What is required | All that is needed is each line of the entries holding the word "text", copied as it stands.

Provided data |
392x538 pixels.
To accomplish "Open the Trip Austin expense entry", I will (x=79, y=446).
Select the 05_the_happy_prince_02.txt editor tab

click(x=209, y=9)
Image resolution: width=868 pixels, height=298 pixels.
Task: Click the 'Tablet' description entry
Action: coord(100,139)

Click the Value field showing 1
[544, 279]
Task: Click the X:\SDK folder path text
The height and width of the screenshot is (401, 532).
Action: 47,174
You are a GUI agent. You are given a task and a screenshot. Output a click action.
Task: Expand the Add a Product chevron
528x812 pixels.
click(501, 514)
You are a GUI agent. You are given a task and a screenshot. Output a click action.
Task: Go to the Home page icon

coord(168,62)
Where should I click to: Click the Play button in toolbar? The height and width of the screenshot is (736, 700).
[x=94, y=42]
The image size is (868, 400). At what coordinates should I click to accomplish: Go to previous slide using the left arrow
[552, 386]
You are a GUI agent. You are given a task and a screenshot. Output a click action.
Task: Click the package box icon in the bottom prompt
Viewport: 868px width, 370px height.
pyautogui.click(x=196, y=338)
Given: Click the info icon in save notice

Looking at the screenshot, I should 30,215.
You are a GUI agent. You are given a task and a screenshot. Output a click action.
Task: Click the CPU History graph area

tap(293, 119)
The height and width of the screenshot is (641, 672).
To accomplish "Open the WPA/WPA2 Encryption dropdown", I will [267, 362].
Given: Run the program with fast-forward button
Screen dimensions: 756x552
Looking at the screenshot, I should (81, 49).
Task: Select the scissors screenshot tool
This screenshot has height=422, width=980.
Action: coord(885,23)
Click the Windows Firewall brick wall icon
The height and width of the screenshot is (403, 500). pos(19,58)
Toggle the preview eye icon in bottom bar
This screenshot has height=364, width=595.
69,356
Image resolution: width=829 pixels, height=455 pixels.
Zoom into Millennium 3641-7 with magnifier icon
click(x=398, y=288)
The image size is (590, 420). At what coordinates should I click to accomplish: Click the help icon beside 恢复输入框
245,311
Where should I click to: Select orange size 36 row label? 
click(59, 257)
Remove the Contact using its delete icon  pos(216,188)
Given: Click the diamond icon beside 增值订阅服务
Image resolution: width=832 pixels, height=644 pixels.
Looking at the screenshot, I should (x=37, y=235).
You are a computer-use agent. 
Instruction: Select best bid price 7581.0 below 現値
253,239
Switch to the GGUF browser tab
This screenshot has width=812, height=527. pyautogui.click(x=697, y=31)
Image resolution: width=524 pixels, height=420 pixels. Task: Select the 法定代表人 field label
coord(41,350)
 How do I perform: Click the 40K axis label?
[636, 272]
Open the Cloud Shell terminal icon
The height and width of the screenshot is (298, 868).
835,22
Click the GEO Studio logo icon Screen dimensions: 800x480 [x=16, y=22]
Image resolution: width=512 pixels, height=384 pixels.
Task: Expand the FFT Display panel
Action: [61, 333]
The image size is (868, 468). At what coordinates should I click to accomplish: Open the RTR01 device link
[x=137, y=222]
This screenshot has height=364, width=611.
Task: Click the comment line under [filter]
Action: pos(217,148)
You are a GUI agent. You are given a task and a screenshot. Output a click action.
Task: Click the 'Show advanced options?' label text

Answer |
Task: Click the X:\SDK folder path text
Task: Click the 'Show advanced options?' label text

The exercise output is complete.